Educators Work to Improve Student Science Readiness
LEXINGTON, Ky. (Aug. 6, 2010) − More than 50 science and math educators from central Kentucky high schools and the University of Kentucky met recently to discuss science readiness for incoming UK freshmen. Many high school graduates struggle with first-year science classes at UK. The educators compared course plans, teaching methods and expectations in an effort to change that.
"I know the problem can seem too big to solve," UK Provost Kumble Subbaswamy told the group, citing class drop-out statistics that can reach 40 percent in some first-year chemistry courses. "But a dean of education once said to me that, taken as a whole, the problem may seem impossible - but if we take our piece and focus on improving that piece, that is what we can contribute."
The need to raise student success in science courses is not limited to UK. Kentucky trails other states in science and math scores and student preparation.

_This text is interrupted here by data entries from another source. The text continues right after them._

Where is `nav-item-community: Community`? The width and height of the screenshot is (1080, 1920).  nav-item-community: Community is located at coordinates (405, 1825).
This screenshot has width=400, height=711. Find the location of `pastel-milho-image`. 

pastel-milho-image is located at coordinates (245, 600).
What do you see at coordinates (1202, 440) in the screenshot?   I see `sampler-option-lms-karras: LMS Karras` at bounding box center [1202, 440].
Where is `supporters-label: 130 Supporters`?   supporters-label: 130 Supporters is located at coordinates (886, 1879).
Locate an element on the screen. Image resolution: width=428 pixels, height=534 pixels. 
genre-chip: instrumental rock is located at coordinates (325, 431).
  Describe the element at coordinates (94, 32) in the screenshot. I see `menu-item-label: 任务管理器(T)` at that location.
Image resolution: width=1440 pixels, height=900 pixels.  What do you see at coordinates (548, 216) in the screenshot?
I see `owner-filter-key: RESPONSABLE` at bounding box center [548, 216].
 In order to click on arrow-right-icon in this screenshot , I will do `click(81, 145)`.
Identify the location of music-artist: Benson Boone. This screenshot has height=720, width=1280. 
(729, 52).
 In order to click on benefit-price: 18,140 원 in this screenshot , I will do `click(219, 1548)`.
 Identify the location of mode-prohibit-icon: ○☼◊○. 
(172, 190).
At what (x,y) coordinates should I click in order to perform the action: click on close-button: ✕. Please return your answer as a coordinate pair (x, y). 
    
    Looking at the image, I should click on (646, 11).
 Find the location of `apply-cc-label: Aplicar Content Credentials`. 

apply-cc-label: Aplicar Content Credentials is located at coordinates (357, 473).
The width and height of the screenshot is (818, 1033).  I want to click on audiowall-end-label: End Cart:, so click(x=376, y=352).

"You could probably build a ladder and reach the top of the ceiling with the reports that tell us we are lagging behind in the sciences," said Mike Mullen, UK's associate provost for Undergraduate Education. "We must improve our performance in the sciences."
UK is committed to this improvement through enhanced recruitment and retention efforts for science, technology, engineering and math (STEM) majors. Students in STEM disciplines have higher retention and graduation rates at UK. After graduation, they join an in-demand workforce that can help move Kentucky forward in an innovation-driven economy. This is why support for STEM students is central to UK's strategic plan and goal of becoming a Top 20 research university.
Educators, including representatives from the Kentucky Department of Education and Fayette County Public Schools, discussed changes to math and science standards at both the state and federal levels. Teachers and faculty then broke into groups to discuss student preparation in biology, chemistry, physics and interdisciplinary sciences. Many educators brought their textbooks to compare expectations for students in high school and in their first year at UK. Stephen Testa, associate professor in UK's Department of Chemistry, led a group of educators focusing on that discipline.
"There are studies and studies that show the biggest predictor of student success in chemistry is their preparation in math," Testa told the group. "So I'm here to tell you to work on your students' math skills - and what we need is simple algebra, not advanced trigonometry."
Professor Richard Sweigard of the College of Engineering echoed Testa's advice about math preparation to high school educators in the physics group. He said that while high school students often come to the college with little or no high school physics training, they must have a good background in math to succeed.
High school teachers took away a better understanding of how to prepare their students for success in UK science courses. "We definitely want to know what you're expecting, and what you need," Bourbon County High School physics teacher Miriam Lightfoot told the UK faculty.
The group of educators plans to meet again in the future, and hopes to bring in students and UK science lab coordinators to offer input. Ultimately, they want the discussions to lead to a smoother shift for students leaving Kentucky high schools and entering UK's first-year science courses.
"For students who say, 'I'm going to get a University of Kentucky bachelor's degree,' we want to make sure they are successful in that transition," Mullen said.